Provided data:
________________________________________

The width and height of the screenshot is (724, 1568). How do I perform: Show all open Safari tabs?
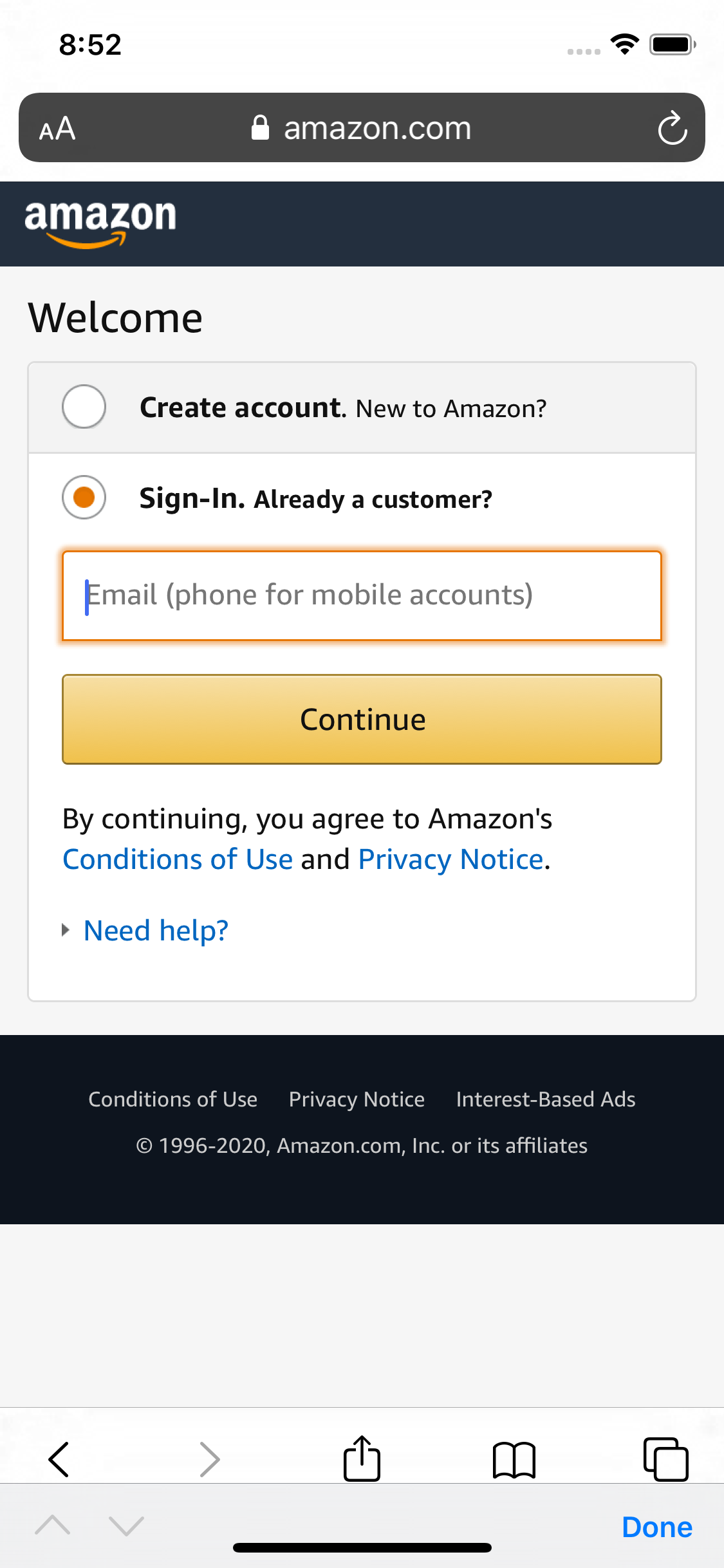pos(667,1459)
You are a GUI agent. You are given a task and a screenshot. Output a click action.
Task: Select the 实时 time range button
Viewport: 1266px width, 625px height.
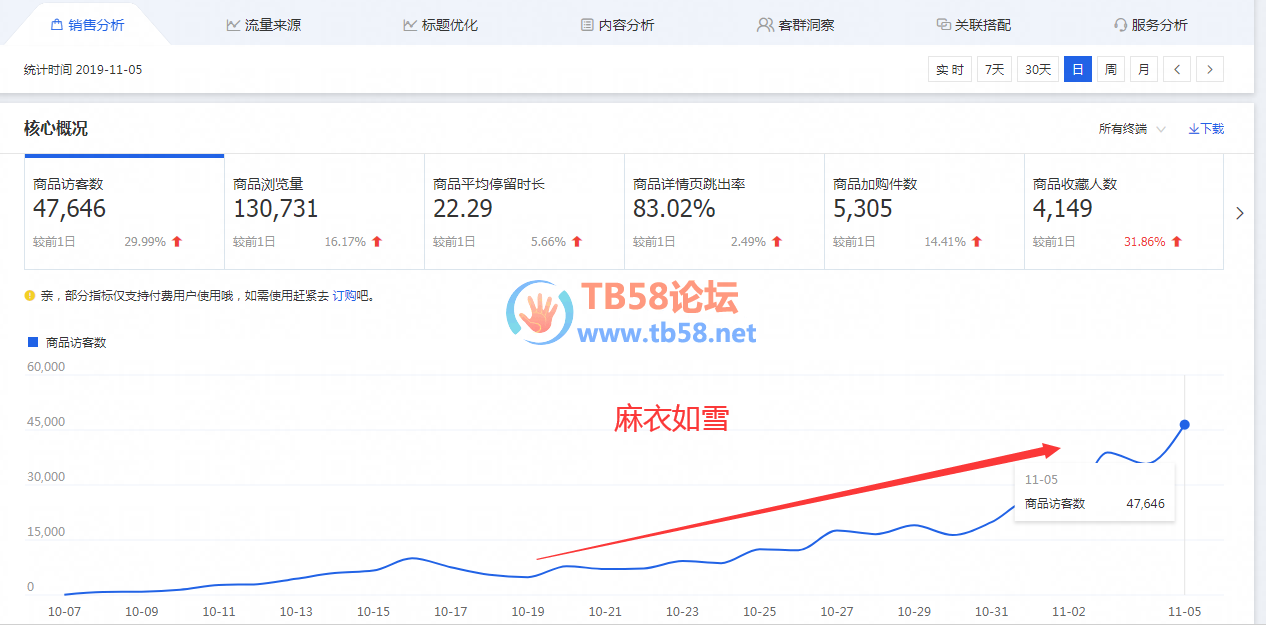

________________________________________

Transcribe the full listing above exactly as it stands, minus the pictures.

The width and height of the screenshot is (724, 1568). How do I perform: Show all open Safari tabs?
pos(667,1459)
You are a GUI agent. You are given a task and a screenshot. Output a click action.
Task: Select the 实时 time range button
Viewport: 1266px width, 625px height.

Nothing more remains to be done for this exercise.